Tim Murphy, Mother Jones
“[Bezos] isn’t the only billionaire to take advantage of the tax system that treats labor worse than capital. Nor is he the only tycoon whose workers report chaotic, even dangerous conditions from within the company he built. But Bezos is the world’s richest man, and the gap between his life and the lives he’s created for his workers is thus especially stark… If Bezos really is in a position to usher mankind to the stars, the civilizational vision he possesses isn’t one we should want for ourselves. It’s too lopsided and unfair.”
Sarah Jones, New York Magazine
“Former US secretary of labor Robert Reich, a noted economist, says, ‘Don’t listen to Republicans claiming we can’t afford to pass [the budget] reconciliation package. Jeff Bezos added $8 billion to his wealth in a single day last week. If we actually tax the billionaires, we can give the American people what they need and deserve.’ That could require Bezos to curtail some of his extraterrestrial activities. But it will allow the rest of us to make this corner of Planet Earth a little more habitable.”
John Nichols, The Nation
Some note that “It would be a misapprehension to think that, after centuries of humans dreaming about worlds beyond ours, outer space has been reduced to just another stage for rivalries among the super-rich—a Southampton in the sky. The larger and far more interesting story is that the planet has, somewhat abruptly, embarked on a new and rapidly accelerating space race. The protagonists include private companies and a growing number of nations, among them China, India, and the United Arab Emirates…
“For a start, the most consequential conflict between Bezos and Musk is not about space tourism but about a nearly three-billion-dollar contract that nasa awarded SpaceX, in April, to build a human lunar lander for its Artemis program, which aims, before the decade is out, to resume flying people to the moon for the first time since 1972… It does seem incomprehensible that, while we’ve crammed orbital space with satellites, and had uncrewed triumphs such as the Hubble Space Telescope, we are only now matching human exploration milestones laid down two generations ago.”
Amy Davidson Sorkin, New Yorker
A libertarian's take
“The technologies created by billionaires' space fantasies will propel many of us, rich and poor alike, to better standards of living in ways we haven't yet fully realized. As NASA fans constantly tell us, the agency's spinoff technologies have improved the world. Sensors developed to measure and remove harmful moon dust have since been used to better detect air pollution here on Earth; advances in aerodynamics have made semi-trucks faster and more fuel-efficient than before; a more durable polymer material developed by NASA scientists is now used for hip replacements…

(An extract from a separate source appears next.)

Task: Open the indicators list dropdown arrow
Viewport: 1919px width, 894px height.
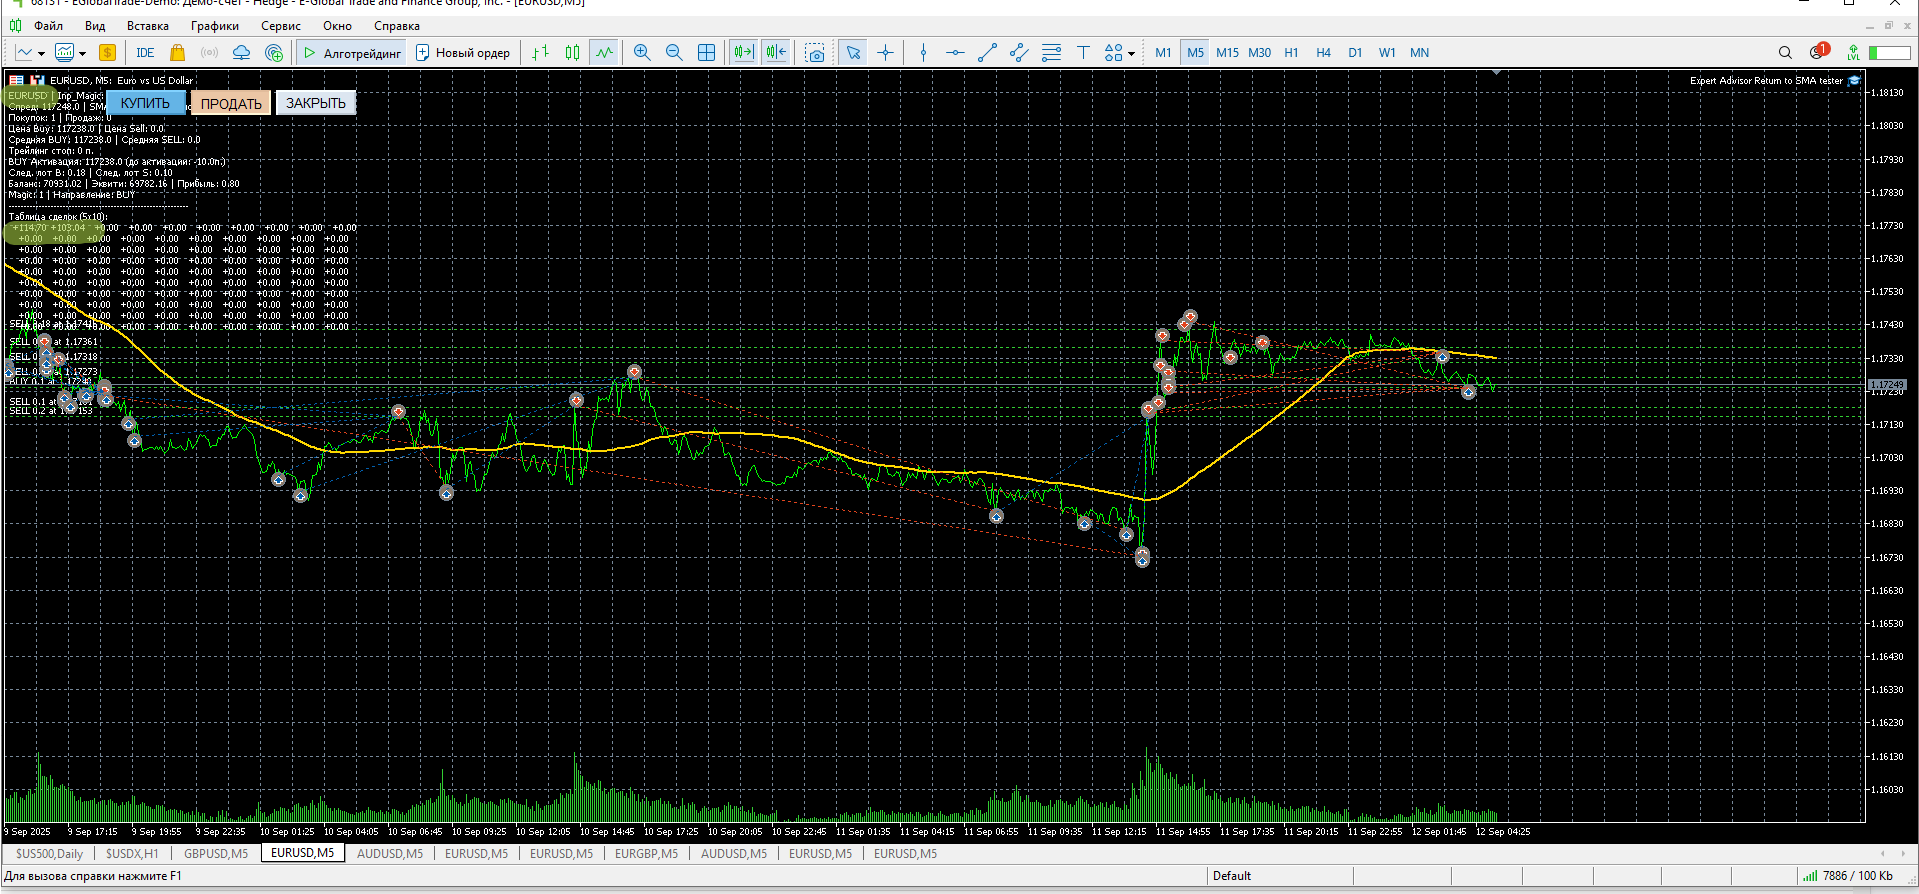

“But a scientist need not be a public employee to make discoveries that better mankind. Musk and Bezos are competing to develop a satellite internet service that could drastically improve internet access and speed for unserved parts of the globe. SpaceX has been focused on improving the reusability of rocket components (while spending a fraction of what it would cost NASA to put similar rockets into flight), making space exploration cheaper and less wasteful. And that's just the beginning.”